Search
Question: PCA plot of variance stabilized transformation of normalized counts in limma
0
4 weeks ago by
Raymond0
Raymond0 wrote:

Hi,

I used to plot PCA  using DESeq2, and it works great.  In DESeq2, the normalized counts are transformed through vst(variance stabilized transformation, based on the NB variance ~ expectation relationships?) function, rather than the direct log transformed counts.

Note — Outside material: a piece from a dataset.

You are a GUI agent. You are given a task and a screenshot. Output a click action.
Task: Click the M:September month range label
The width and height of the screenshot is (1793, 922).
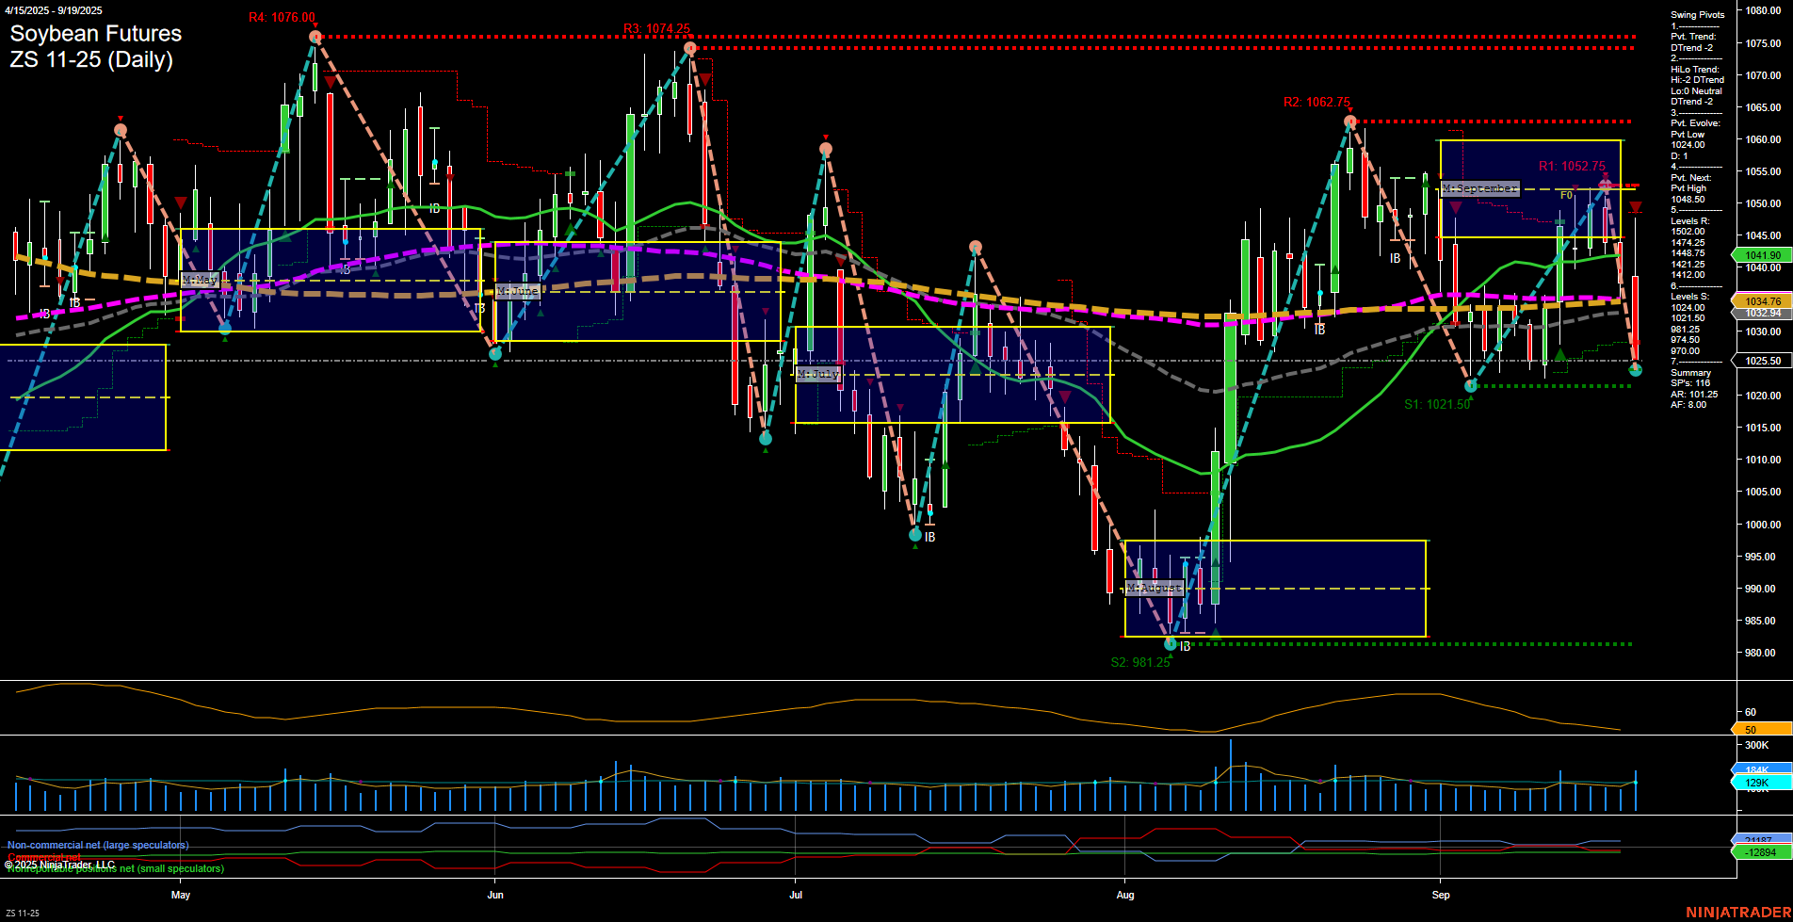[1480, 188]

I tried limma-voom in my new datasets, which has more than 500 samples with various factors(sex, Batches, treatments, genotypes, etc).  Then I used plotMDS function:

plotMDS(lcpm[,subsamples], top=500,
col=df_annotation\$col[subsamples],
labels=NULL, dim = c(1,2))


plotMDS with dim=c(1,2) ,c(1,3), c(1,4) , c(2,3), c(2,4),or c(3,4) showed no obvious separations by those known factors.

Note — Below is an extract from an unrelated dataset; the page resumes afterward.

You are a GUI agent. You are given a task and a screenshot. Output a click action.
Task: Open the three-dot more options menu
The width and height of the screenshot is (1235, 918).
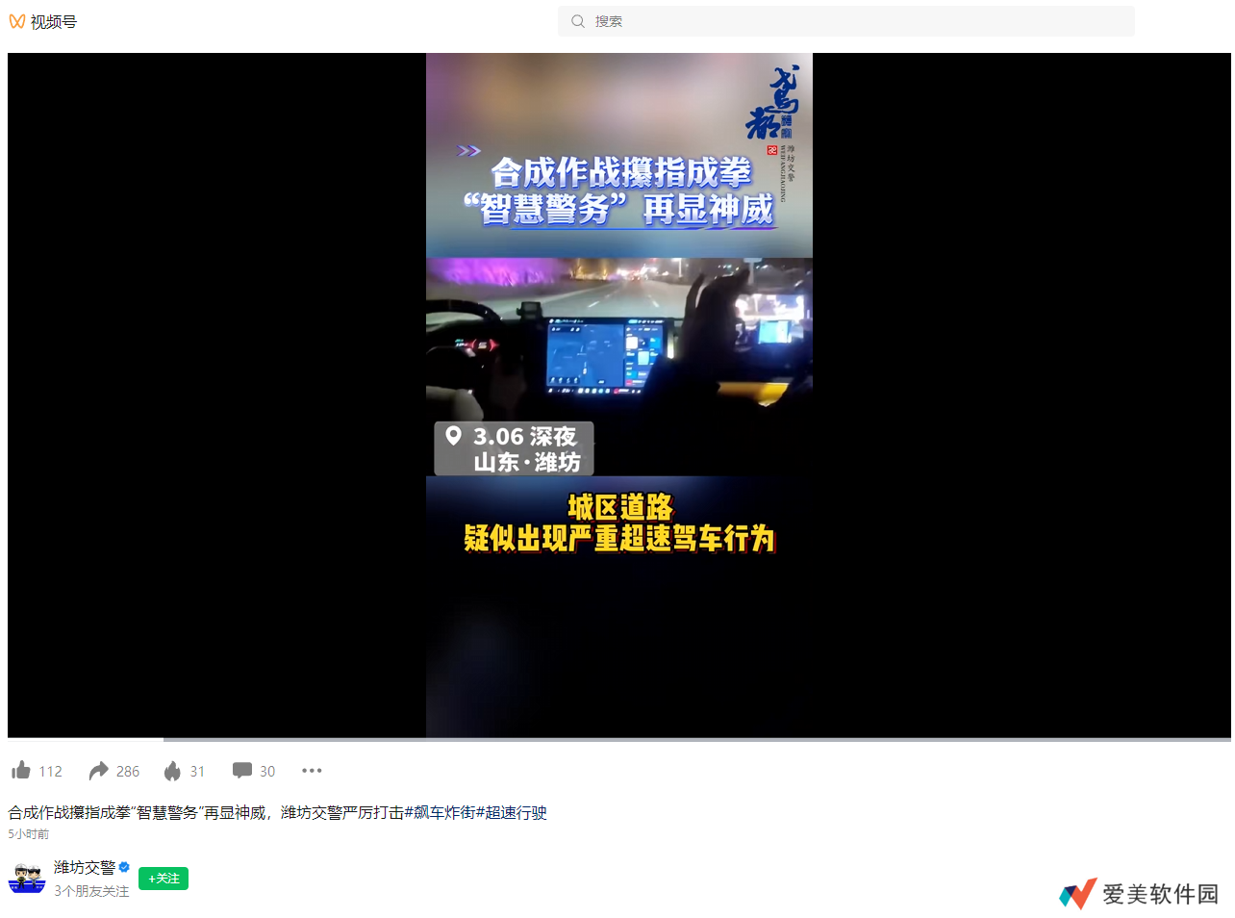tap(312, 771)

I noticed that plotMDS uses the log transformed TMM normalized counts directly.  As I could also get the mean-variance relationships from efit, why there is no such vst transformed expression data for the PCoA plot?

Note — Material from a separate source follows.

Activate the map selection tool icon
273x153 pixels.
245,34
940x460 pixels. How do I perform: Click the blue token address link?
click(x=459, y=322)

In the PlotMDS plot, if I chose gene.selection = "common"was the output identical as PCA plot with the same log transformed datasets?  To my understanding, if Euclidean distance were applied, PCA and PCoA are identical, are they?

Thanks & regards,

Raymond

modified 4 weeks ago by Steve Lianoglou12k • written 4 weeks ago by Raymond0
0
4 weeks ago by
Gordon Smyth35k
Walter and Eliza Hall Institute of Medical Research, Melbourne, Australia
Gordon Smyth35k wrote:

Yes, gene.selection="common" will make the MDS distance equivalent to PCA.

To stabilize the variances for the MDS plot, use cpm() with prior.count=5.

Thanks, Gordon. Based on your experience, when would you set 'gene.selection="common" ', and when ' gene.selection="pairwise" '? Is there any rule of thumb?

I use "pairwise" unless the number of samples is very large. With a large number of samples, "pairwise" is quadratically slow so I switch to "common".